A slip ring transfers electrical power, signals, and data between a part that’s rotating and a part that isn’t. It’s the reason a spinning solar panel can keep feeding power to the rest of the satellite without the wires getting tangled into a mess. Not the most glamorous technology in the world, but without it, the satellite stops working the moment the panels start to move.
The same idea applies to antennas. A satellite antenna has to rotate freely to stay pointed at a ground station back on Earth. A communication satellite that can’t aim its antenna is about as useful as a cell tower with no power. Slip rings keep that connection alive no matter which direction the antenna needs to face. GPS satellites, weather satellites, Earth imaging systems, and broadband constellations like Starlink. All of them have rotating components, and all of those components need a continuous, unbroken electrical path to do their job.
What makes space-grade slip rings so different from the ones used in a factory or on a farm is what they have to survive.
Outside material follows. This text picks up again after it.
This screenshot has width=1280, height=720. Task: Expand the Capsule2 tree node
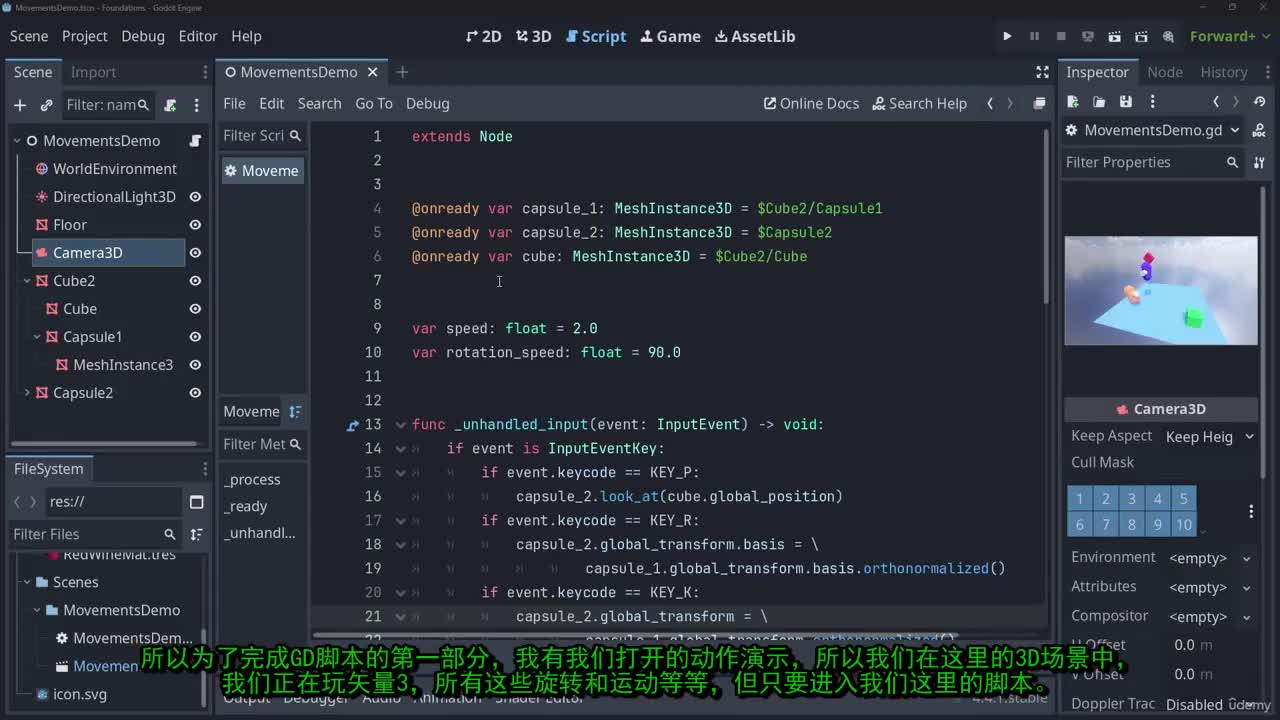27,393
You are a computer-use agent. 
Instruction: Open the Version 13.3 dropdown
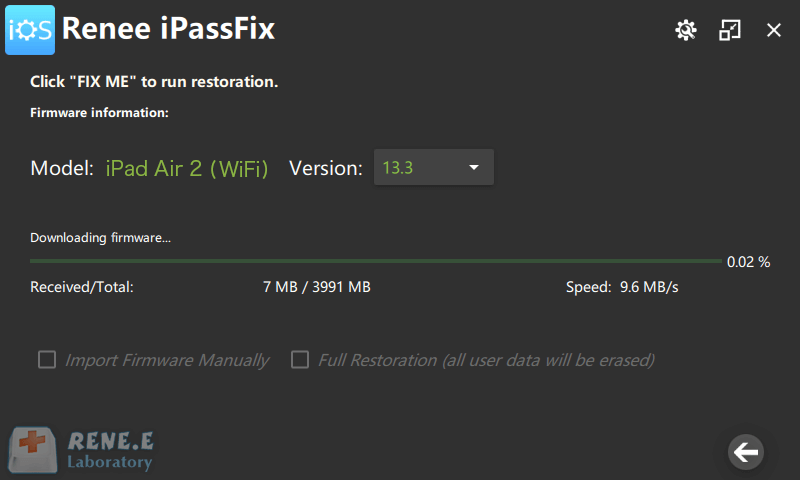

There’s no technician floating around up there to swap one out if it fails. It has to work from the moment of launch through the end of the satellite service life, which can stretch more than a decade. That means handling the vacuum of space, temperature swings of several hundred degrees, constant radiation exposure, and the violent shaking of a rocket launch, all without missing a beat.
Standard industrial materials won’t cut it in that environment. Space-qualified slip rings use specialized composite materials, gold-plated contacts, and lubricants designed specifically for a vacuum. Every one of them is engineered for the specific mission it’s going on. The tolerances involved reflect years of hard-won engineering experience.
That’s where UEA comes in. We’ve been building slip rings since the 1960’s, which means we were solving rotating electrical connection problems long before most of today’s private space companies even existed. Over the decades, we’ve developed the kind of application engineering experience that only comes from working across a wide range of industries and some genuinely tough operating conditions. Agriculture, oil and gas, wind energy, military and defense. If a slip ring has to perform with no room for failure, chances are we’ve built something like it.
What that means for space applications is that we’re not starting from scratch. When a design engineer comes to us with a specification that calls for compact size, high reliability, and the ability to handle power and signals simultaneously, that’s a conversation we’ve had before. We can work with customers early in the design process to figure out what the application actually needs, rather than just dropping a catalog part into a drawing and hoping it holds up.
Engineers working on satellite systems, ground support equipment, launch vehicle mechanisms, and test hardware all need slip ring solutions they can count on. UEA has the experience, the manufacturing capability, and the ISO 9001:2015 certification to be that supplier.
The commercial space industry gets a lot of attention for its rockets and its billionaires and the big-picture vision of humanity becoming a multi-planet species. That’s all exciting stuff. But the satellites that are actually changing everyday life right now, the ones delivering internet to remote farms, tracking severe weather, guiding cargo ships across the ocean, and keeping GPS accurate to within a few feet, those satellites all depend on components most people have never heard of.
Slip rings aren’t the flashiest part of the story. They’re just the part that makes the whole thing work. And building things that work, no matter where they end up, is what UEA has been doing since 1952.